Instabilità targata USA

Gli Stati Uniti guidati dal presidente Trump sono oggi fonte di instabilità, a livello sia politico sia economico. Dopo molti decenni in cui gli USA, fossero condotti da repubblicani o da democratici, sono stati in sostanza un punto di riferimento che dava stabilità all’intero Occidente, si assiste ora a un cambiamento radicale. Pur tra alti e bassi e pur tra accordi e divergenze sui singoli capitoli, gli Stati Uniti sono stati sin qui l’alleato maggiore, con cui qualche volta si può discutere ma che comunque sui fattori fondamentali alla fine dà condivisione e certezze. Questo quadro del passato è ora fortemente intaccato dalla linea di Trump. Vediamo qui il versante economico. Al di là di quelle che saranno le percentuali definitive, i dazi rivolti contro il resto del mondo, dunque anche contro gli alleati, non solo danneggeranno i commerci e la crescita economica a livello mondiale (USA inclusi), ma anche introdurranno incertezze sulle prospettive. Un’Amministrazione americana che impone oggi tali barriere economiche, per di più con continui mutamenti sui numeri e sulle date, domani cosa potrebbe ancora combinare? Si sa che alle economie e ai mercati l’incertezza non piace, ma le conseguenze della linea di Trump portano appunto maggiore incertezza.
Anche una volta fatti i necessari accordi (eufemismo, perché si tratta di un’offensiva USA), resterà la spada di Damocle di altre eventuali richieste americane. I conti pubblici degli Stati Uniti sono un rischio per loro e, in parte, per i mercati più in generale. Il debito pubblico degli USA, secondo il Fondo monetario internazionale, quest’anno è al 122% del PIL e, senza reali cambiamenti di rotta, potrebbe essere al 128% nel 2030. Per dare un’idea, l’Eurozona ha quest’anno l’88% e potrebbe avere il 92% tra cinque anni; la Svizzera ha ora il 36% e potrebbe essere al 32% nel 2030. C’è stato un tempo in cui il debito pubblico americano non era una preoccupazione, ma vari presidenti hanno lasciato che si gonfiasse e ora Trump anche nel suo secondo mandato sembra voler accelerare lungo questa strada. La narrazione secondo cui la ripresa economica e gli introiti dei dazi porterebbero a una riduzione significativa del debito per ora non ha basi solide: la crescita economica 2025-26 negli USA è prevista in rallentamento e anche gli incassi legati ai dazi, per quanto considerevoli, non potranno da soli far invertire la rotta.

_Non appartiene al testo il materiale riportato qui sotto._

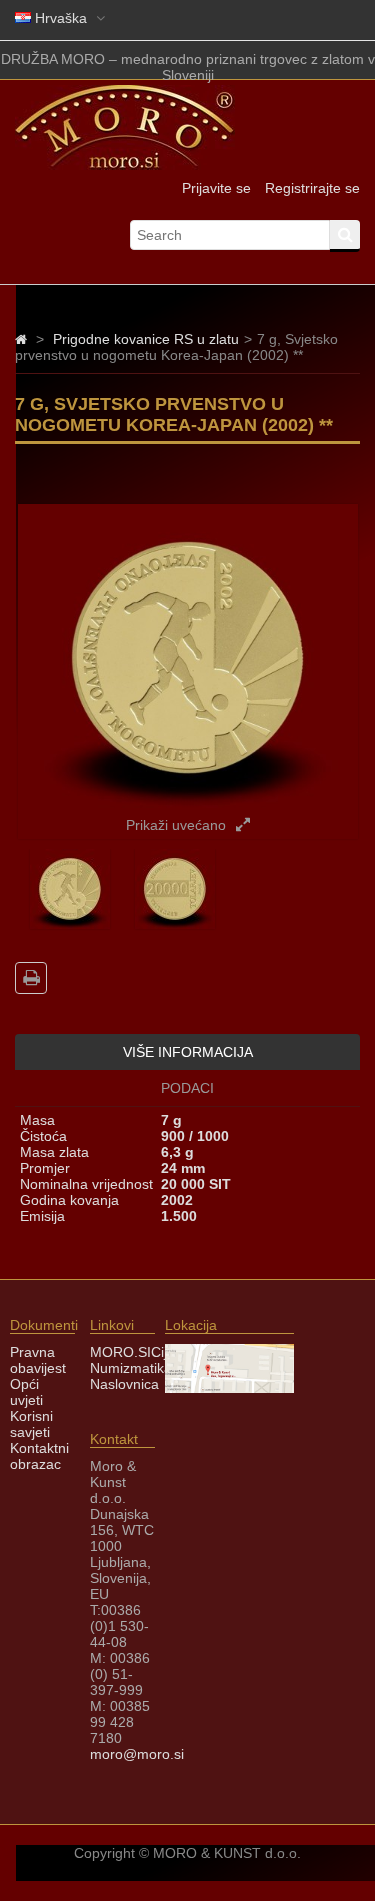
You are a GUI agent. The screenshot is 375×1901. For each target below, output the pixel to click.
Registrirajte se (312, 188)
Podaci (187, 1088)
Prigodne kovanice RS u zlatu (146, 339)
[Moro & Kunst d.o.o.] (125, 165)
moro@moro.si (137, 1754)
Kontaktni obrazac (39, 1456)
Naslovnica (124, 1384)
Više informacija (188, 1052)
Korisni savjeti (31, 1424)
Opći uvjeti (26, 1392)
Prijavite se (216, 188)
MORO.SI (120, 1352)
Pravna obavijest (38, 1360)
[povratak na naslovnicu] (21, 339)
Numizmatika (131, 1368)
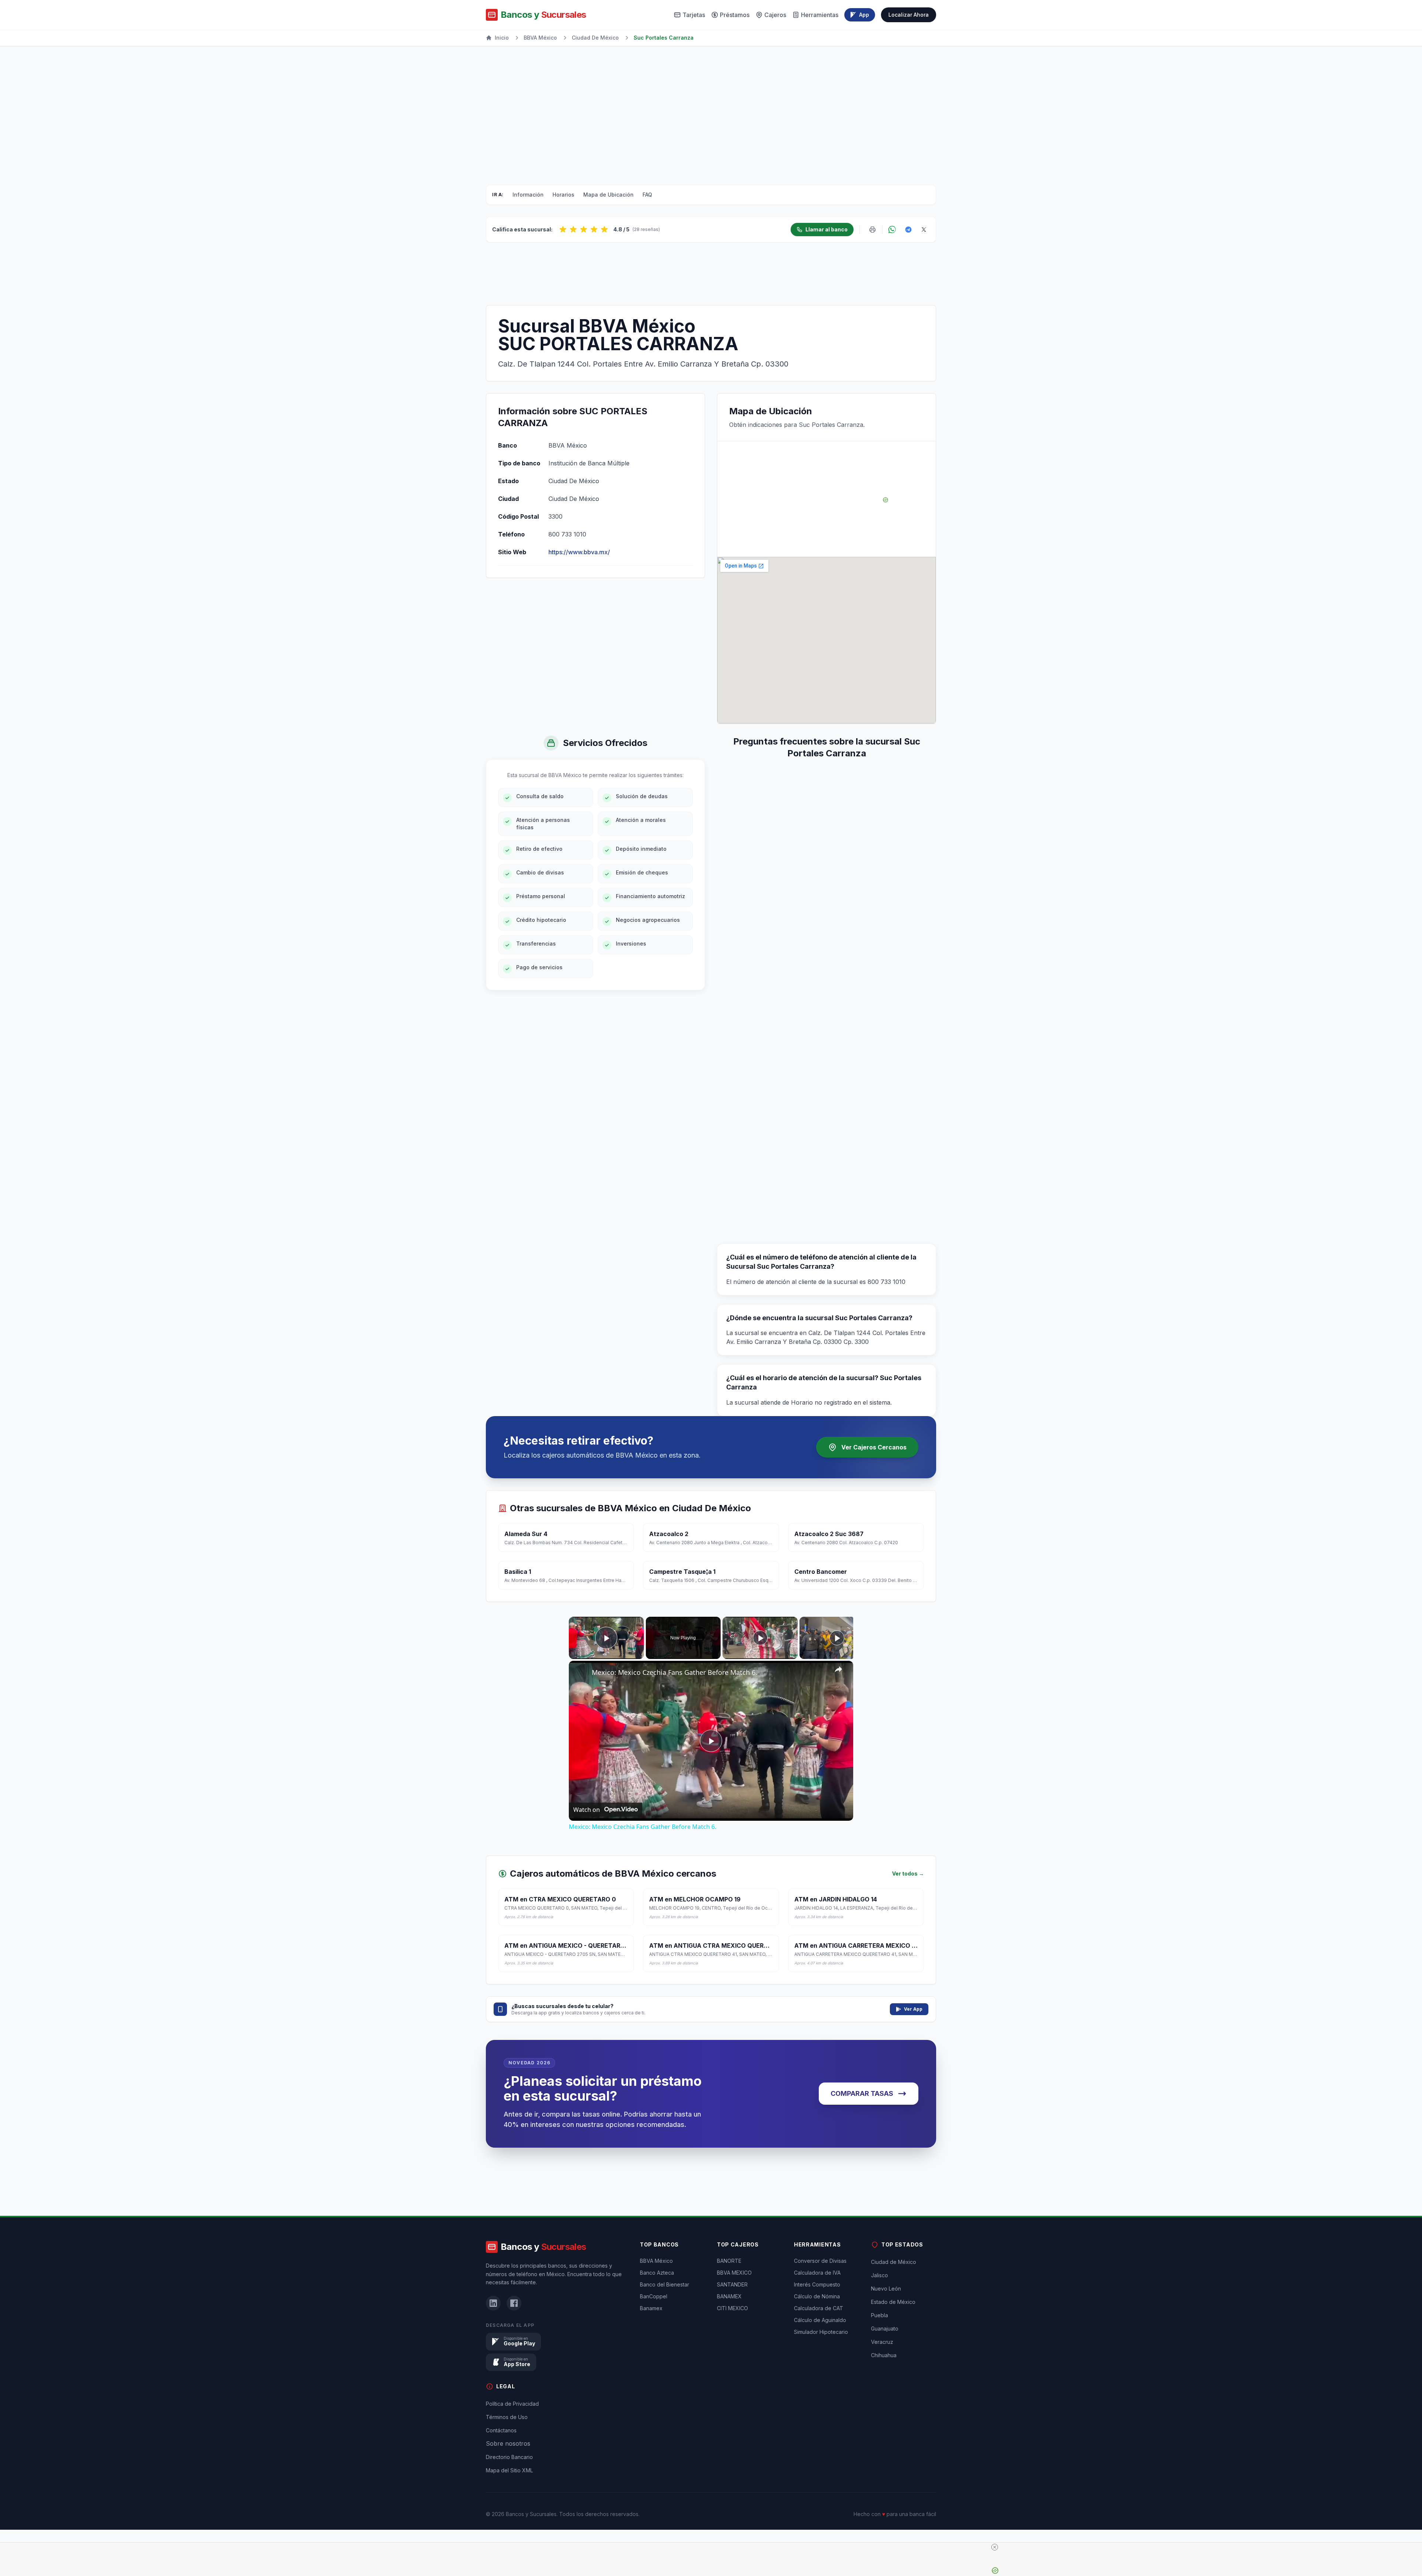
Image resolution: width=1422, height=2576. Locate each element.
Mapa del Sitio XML (509, 2508)
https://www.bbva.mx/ (579, 552)
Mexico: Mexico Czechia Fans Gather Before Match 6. (674, 1672)
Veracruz (882, 2379)
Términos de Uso (507, 2454)
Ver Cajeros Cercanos (874, 1447)
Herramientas (819, 15)
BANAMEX (729, 2334)
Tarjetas (693, 15)
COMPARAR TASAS (862, 2093)
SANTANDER (732, 2322)
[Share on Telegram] (908, 229)
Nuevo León (886, 2326)
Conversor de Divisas (820, 2298)
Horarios (563, 194)
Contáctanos (501, 2468)
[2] (573, 229)
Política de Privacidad (512, 2441)
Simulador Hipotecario (821, 2369)
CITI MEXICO (732, 2345)
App (864, 14)
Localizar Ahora (908, 14)
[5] (604, 229)
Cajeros (775, 15)
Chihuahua (884, 2392)
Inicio (502, 37)
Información (528, 194)
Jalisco (879, 2312)
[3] (583, 229)
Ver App (913, 2009)
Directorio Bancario (509, 2494)
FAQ (647, 194)
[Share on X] (924, 229)
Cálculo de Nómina (817, 2334)
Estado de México (893, 2339)
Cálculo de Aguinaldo (820, 2357)
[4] (594, 229)
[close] (714, 2547)
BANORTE (729, 2298)
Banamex (651, 2345)
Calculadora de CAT (818, 2345)
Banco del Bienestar (664, 2322)
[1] (562, 229)
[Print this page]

Quello che sta succedendo nel frattempo è che i titoli di Stato americani, pur restando importanti, sono un po’ meno richiesti di prima. E se i conti degli USA portassero a forti turbolenze su questi titoli, ci sarebbero riflessi anche per i mercati internazionali, costretti ad affrontare loro malgrado cambiamenti non facili sul versante delle obbligazioni pubbliche della maggiore economia mondiale. Il dollaro americano è debole non solo perché Trump lo vuole così, ma anche perché l’economia e il bilancio pubblico degli Stati Uniti suscitano timori tra gli investitori. La moneta bassa facilita l’export ma rende più caro l’import, su cui già pesano i dazi. L’inflazione americana è un’incognita, proprio perché l’effetto congiunto di dazi e dollaro debole potrebbe farla salire ancora; in aprile era al 2,3%, in maggio al 2,4%, in giugno al 2,7%, vedremo cosa accadrà nei prossimi mesi. Trump attacca Jerome Powell, presidente della Federal Reserve, perché vuole che abbassi i tassi di interesse, in modo da pagare meno il debito e da fornire più supporto all’economia USA. Ma la Fed sin qui ha resistito, anche perché vede molto bene il pericolo, con tassi più bassi, di un’inflazione molto più alta. Può darsi che prima o poi Trump siluri Powell, ma in quel caso certo non avrà fatto un buon servizio né agli Stati Uniti né al resto del mondo. L’autonomia delle banche centrali nei sistemi democratici è preziosa. Andare contro questa autonomia significa creare altre incertezze, altra instabilità.